A Fitness Program: Why It’s Important and What to Include

Ever feel like you’ve reached a plateau that you can’t break through on the ways to your fitness goals? Or have you ever woken up one morning and realized somehow you’ve become woefully out of shape? You’ve probably made the same mistake of many other amateur athletes: failing to implement a training regime.

Most climbers recognize that they are in need of a better exercise routine, but many don’t know how to approach exercise or begin improving their physical fitness. Starting any training program can be a daunting endeavor, and it can be easy to feel overwhelmed by your fitness goals. Having a well-rounded plan can prevent you from feeling overwhelmed, and can speed your progress towards those lofty fitness goals you’ve set for yourself.

The following are a few things to keep in mind when designing a training schedule for yourself, no matter your fitness levels the following guidelines should be an integral part of any good training program.


Most athletes, regardless of their sport, have a period in the season where the overall volume of their training is very high. For example, at the start of track season runners often have a “base building” time period where they put in many more miles than they will late season. Having some days/weeks/months where you climb a high volume of routes will help establish a foundation of fitness for later training periods.

Establish days where you plan on climbing more routes than you usually do. Maybe that’s 10 pitches for you, maybe it’s 30. Climbing lots of easy or moderate routes will increase your muscular as well as cardiovascular endurance, giving you a foundation for more intense routes later.

Strength and Power

Generally people think of weightlifting when the conversation turns to strength or power, but many climbers use bouldering to increase their strength.

Runners don’t necessarily need to life weight to increase their power output, but they do run sprints. Bouldering is the climber’s equivalent of running sprints and serves as a fantastic way to increase your strength. Climbing a V2 is roughly the equivalent of 5.11a, so spend some time solving bouldering problems and suddenly the crux of that 5.10 won’t seem so intimidating.

Rest Days

Your body isn’t stronger after a workout, it only becomes stronger after it has had time to recover from the previous workout. Therefore training 7 days a week might be exceptionally detrimental to your climbing and fitness. Pressing on day after day will never give your muscles a time to recover, eventually causing a plateau in performance and maybe leading to an injury.

There are a number of factors that dictate when it’s time to take a rest day. It largely depends on your fitness levels and listening to what your body is telling you. If you find yourself feeling wrecked from the previous days workout, don’t feel like a quitter for taking a rest day. Just don’t mistake laziness for needing a rest.


People often worry more about the type of gas they put in their car than the type of food they put in their body.

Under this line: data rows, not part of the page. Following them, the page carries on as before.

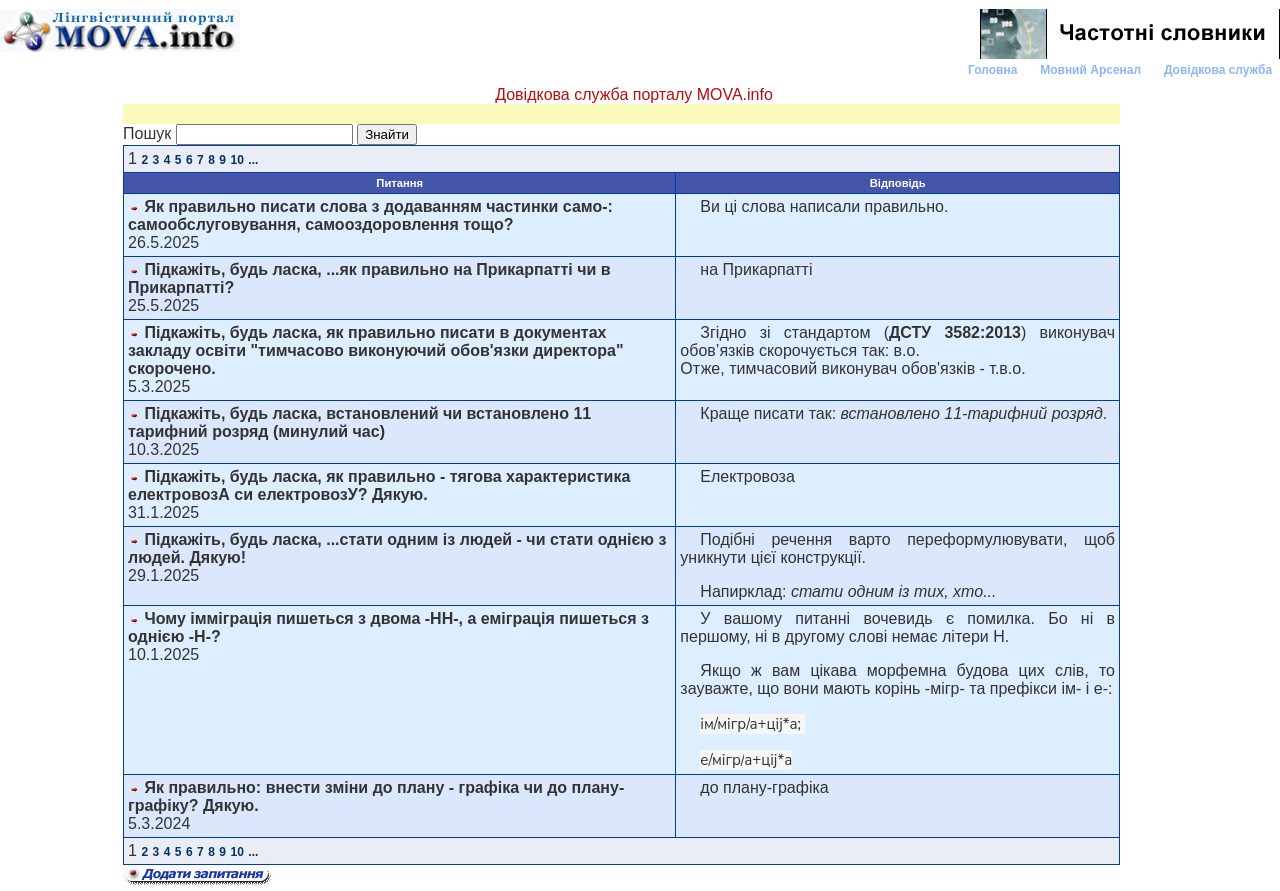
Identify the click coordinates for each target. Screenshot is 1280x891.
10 (237, 160)
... (253, 160)
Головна (994, 70)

Well your body is the only vehicle you’re stuck with for life. Poor athletic performance, or a plateau in performance, might be a reflection of the dietary decisions you have been making. Consider consulting a dietitian, everyone can learn something from a registered dietitian.

Let’s keep it simple: avoid fast food, soda, candies, and other cheap but appealing products. Common sense works wonders here, you can probably take a guess at whether or not something is healthy. Cut alcohol out of your diet (gasp), as it has a negative effect on the ability of muscles to recover from exercise (Evelyn, 20014). Remember you can’t eat too many fruits or vegetables, and you’re probably not eating enough as it is. Less than half of Americans are consuming their recommended amount of fruits or vegetables (Guenther, 2006).

Make healthy eating a habit, your long term health and fitness will only benefit.


The best training programs in the world won’t work if you don’t keep committed to your goals. You might climb hard five days this week, but that progress will be lost if you take a month off. Yes life is going to derail your training plans sometimes, that’s just how life is. Don’t let laziness prevent you from getting to the gym or out to the local crag. The easy option is to watch tv, sleep in, and skip a workout. But the easy option is not going to move you towards your fitness goals. You might need to wake up early and get some climbing in before work, or sneak off to the gym after the kids are asleep. There will be plenty of things that force you to take rest days you didn’t need/want (family emergencies, getting sick, etc.), don’t let laziness bring you more than you need.

Being inconsistent is the #1 reason for being out of shape, or failing to achieve your goals. Toughen up, go for a climb, repeat. Make working out a priority, and receiving your daily exercise a habit.

Let’s be real though, climbing is a lot more fun than your typical workout. Climbing athletes shouldn’t need that much inspiration to get out of bed and send some routes.


Obviously this isn’t a comprehensive training program for you to follow, a checklist to critique your current habits. Ask yourself some questions:

  • Are you getting some high volume days in at the gym or crag?
  • Do you boulder to improve your strength?
  • Are you taking enough rest days, and sleeping well every night?
  • Have you been eating whole grains, fruits, vegetables, and lots of protein?
  • Have you honestly been training on a consistent basis?

If you can look back on your past six months of climbing and answer yes to all these questions, you’re probably doing okay for yourself. If you answered no to any of these questions it might be reflective of a hole in your training regime.